WHAT THE TASK REQUIRES: The data below contains pictures, which are to be skipped; the lines starting at the line with "This screenshot has height=834, width=1212." and ending at the line with "Task: Switch to the Gallery tab" are to be output exactly, both ends included.

###

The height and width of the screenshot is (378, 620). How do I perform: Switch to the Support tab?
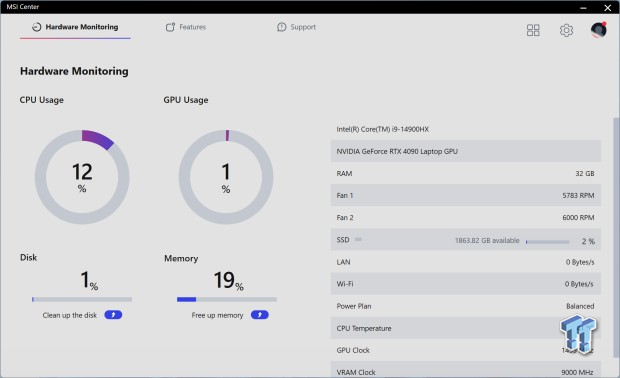pos(297,27)
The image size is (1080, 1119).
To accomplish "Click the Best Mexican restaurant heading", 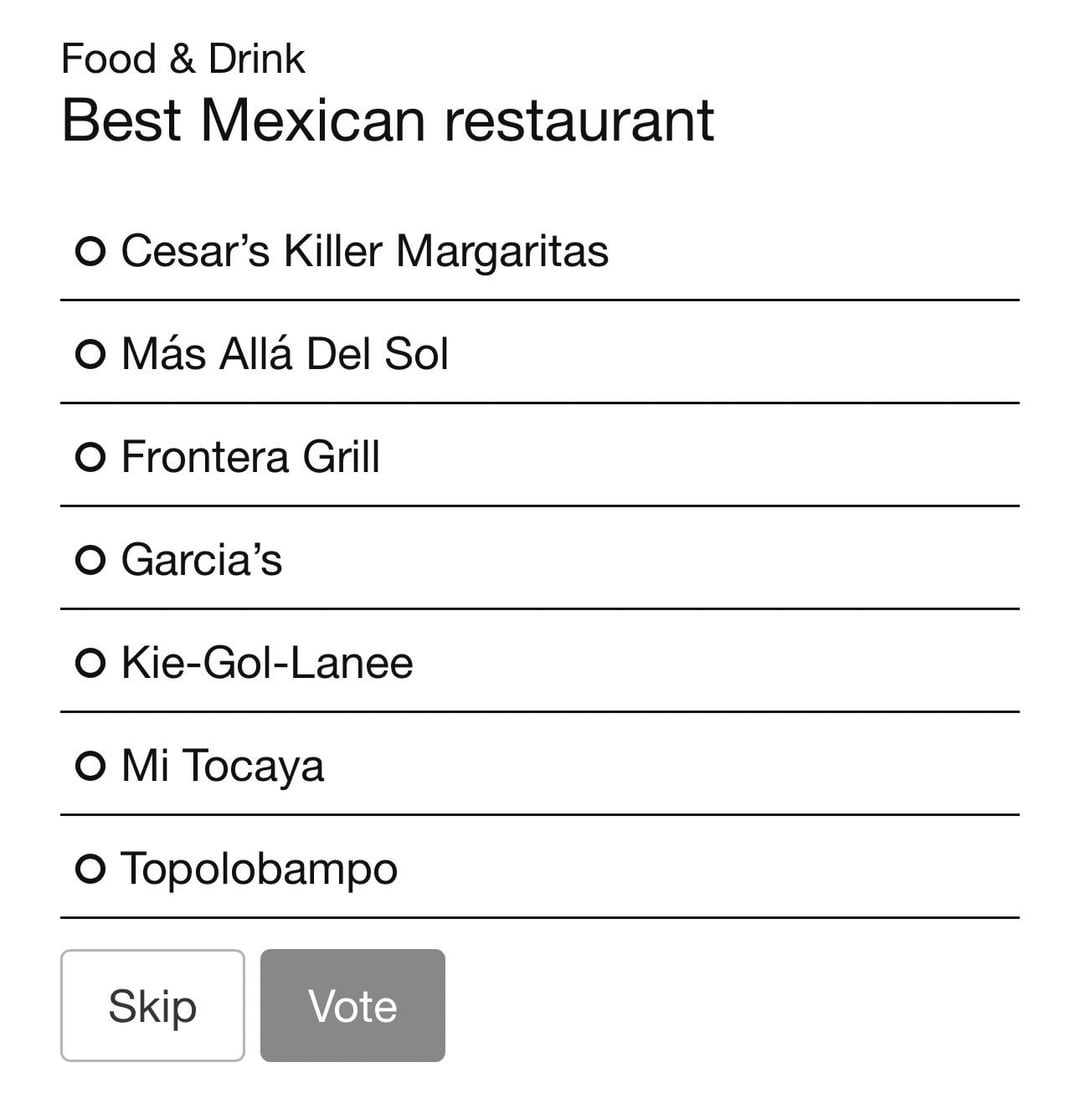I will (387, 120).
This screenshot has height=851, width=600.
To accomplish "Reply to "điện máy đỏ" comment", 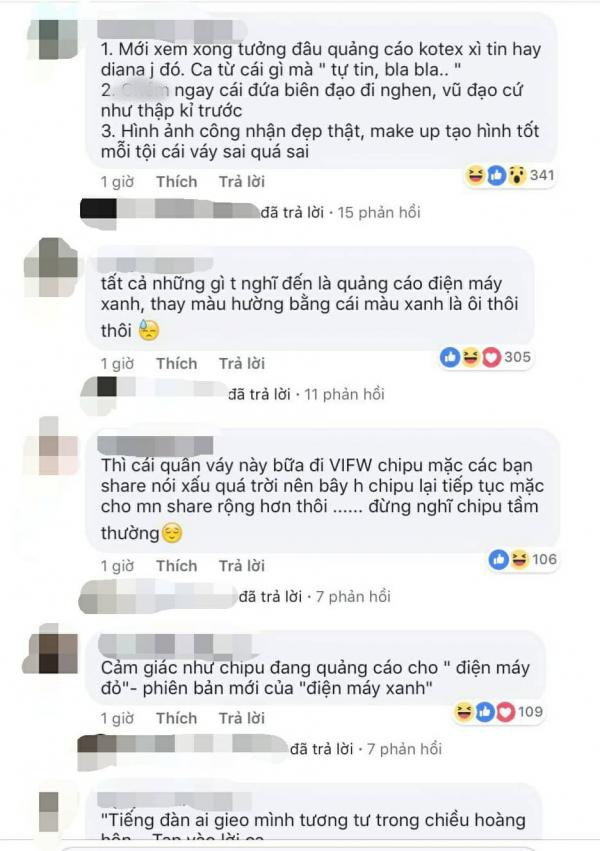I will (241, 719).
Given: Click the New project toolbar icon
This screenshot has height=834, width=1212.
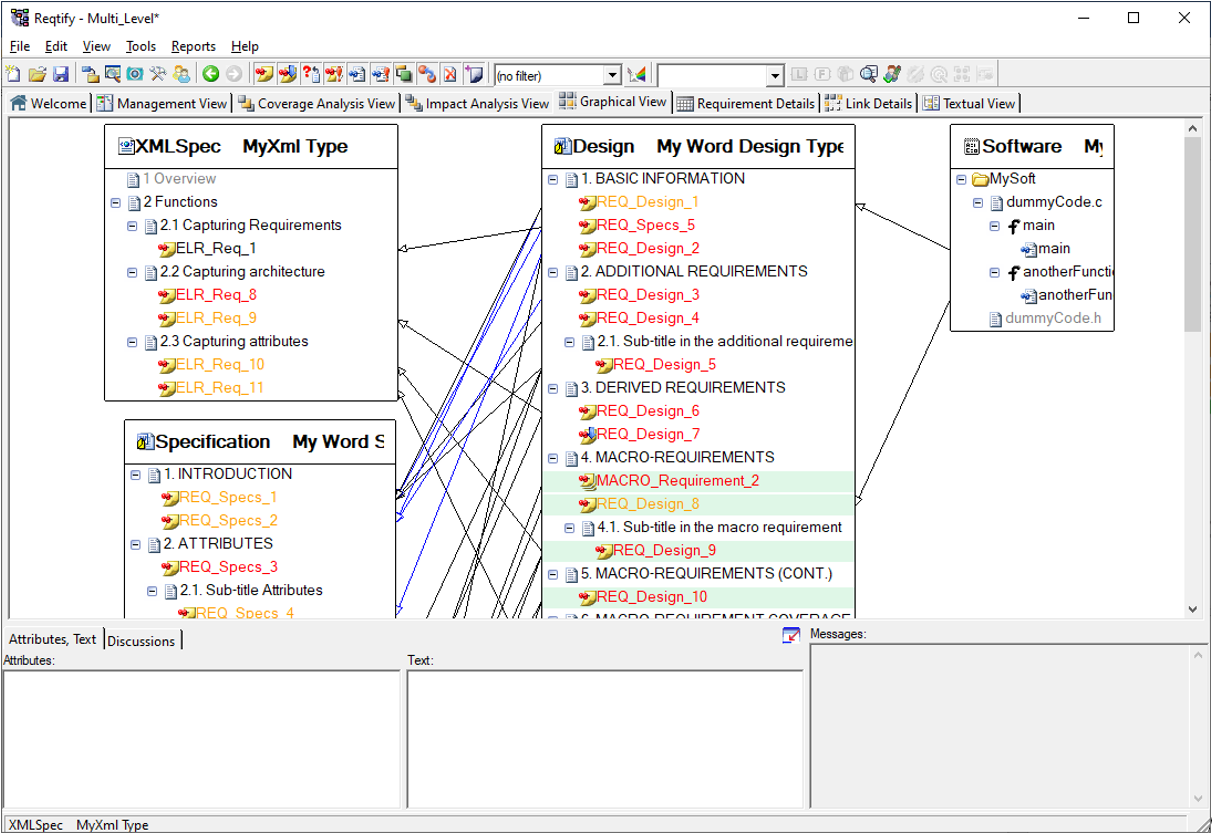Looking at the screenshot, I should (13, 74).
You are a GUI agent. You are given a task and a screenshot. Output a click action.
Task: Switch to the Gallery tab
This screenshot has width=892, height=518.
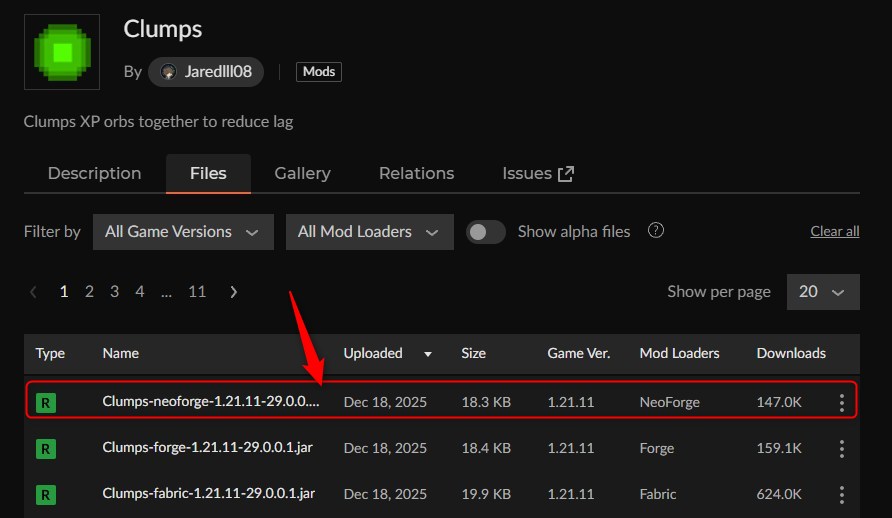click(302, 173)
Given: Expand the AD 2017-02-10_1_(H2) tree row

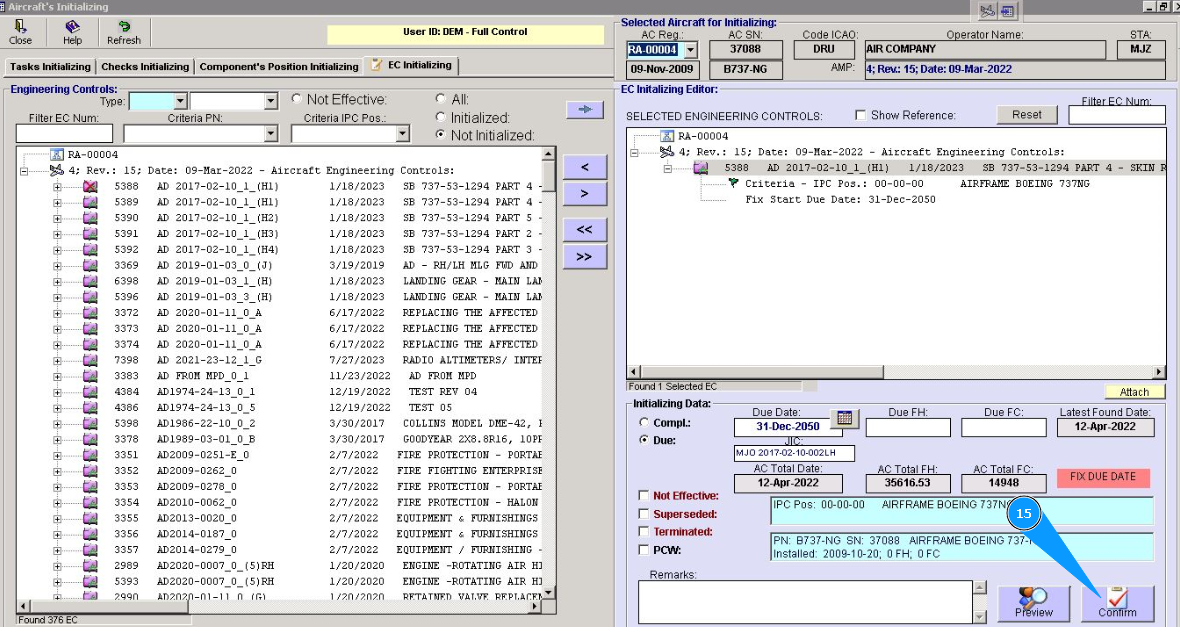Looking at the screenshot, I should (x=57, y=218).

###

SOLVED EXERCISE:
This screenshot has height=834, width=1212.
Looking at the screenshot, I should (13, 74).
You are a GUI agent. You are given a task and a screenshot. Output a click action.
Task: Switch to the Gallery tab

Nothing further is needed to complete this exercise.